Research Direction Three: Advanced Characterization

Advanced characterization techniques are pivotal for unraveling interfacial reaction mechanisms and guiding material design in solid-state batteries. To address the ambiguous interfacial evolution between composite electrolytes and cathodes, we developed non-invasive, dynamic in situ monitoring methods. Ultrasonic imaging technology enables real-time, nondestructive observation of interfacial failure processes in solid-state pouch cells, precisely capturing electrolyte decomposition and gas evolution. Coupled with in situ XPS analysis, we elucidated the electronic state reconstruction and interfacial side reactions between polymer segments and sulfide electrolytes. Guided by these insights, we proposed polymer polarity modulation strategies to enhance the oxidative stability and interfacial compatibility of composite electrolytes, enabling their integration with high-voltage cathodes.
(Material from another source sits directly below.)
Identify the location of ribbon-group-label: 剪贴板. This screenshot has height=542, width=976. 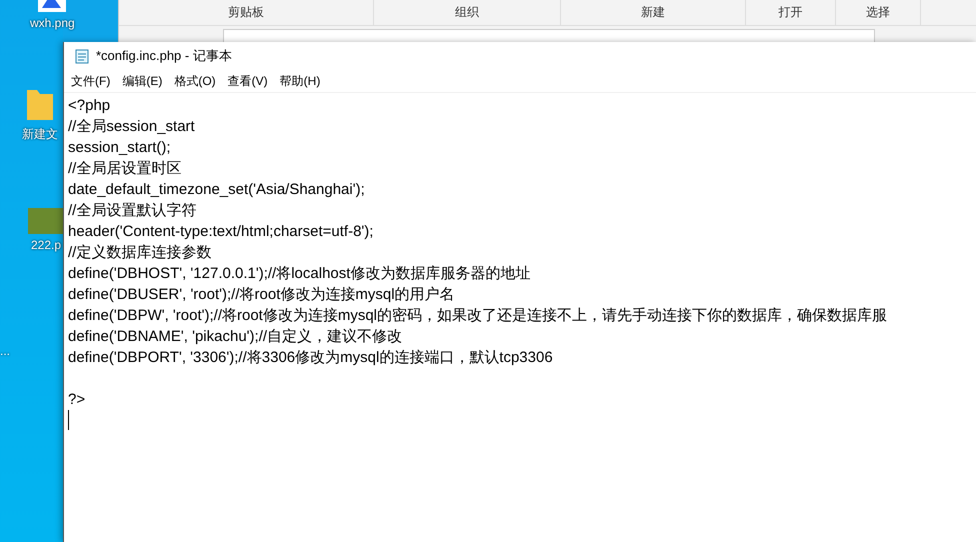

This research establishes a closed-loop paradigm of "dynamic interface analysis-reaction mechanism modeling-rational material design", accelerating the transition from empirical exploration to mechanism-driven innovation in solid-state battery development.

（1）Hanyu Huo*, Ming Jiang, Boris Mogwitz, Joachim Sann, Yuriy Yusim, Tong-Tong Zuo, Yannik Moryson, Philip Minnmann, Felix H. Richter, Chandra Veer Singh*, Jürgen Janek*, Angewandte Chemie International Edition, 2023, e202218044.

（2）Hanyu Huo, Kai Huang, Wei Luo*, Jintao Meng, Liangyi Zhou, Zhe Deng, Jiayun Wen, Yiming Dai, Zhimei Huang, Yue Shen*, Xiangxin Guo, Xiulei Ji, and Yunhui Huang*, ACS Energy Letters, 2022, 7, 2, 650–658.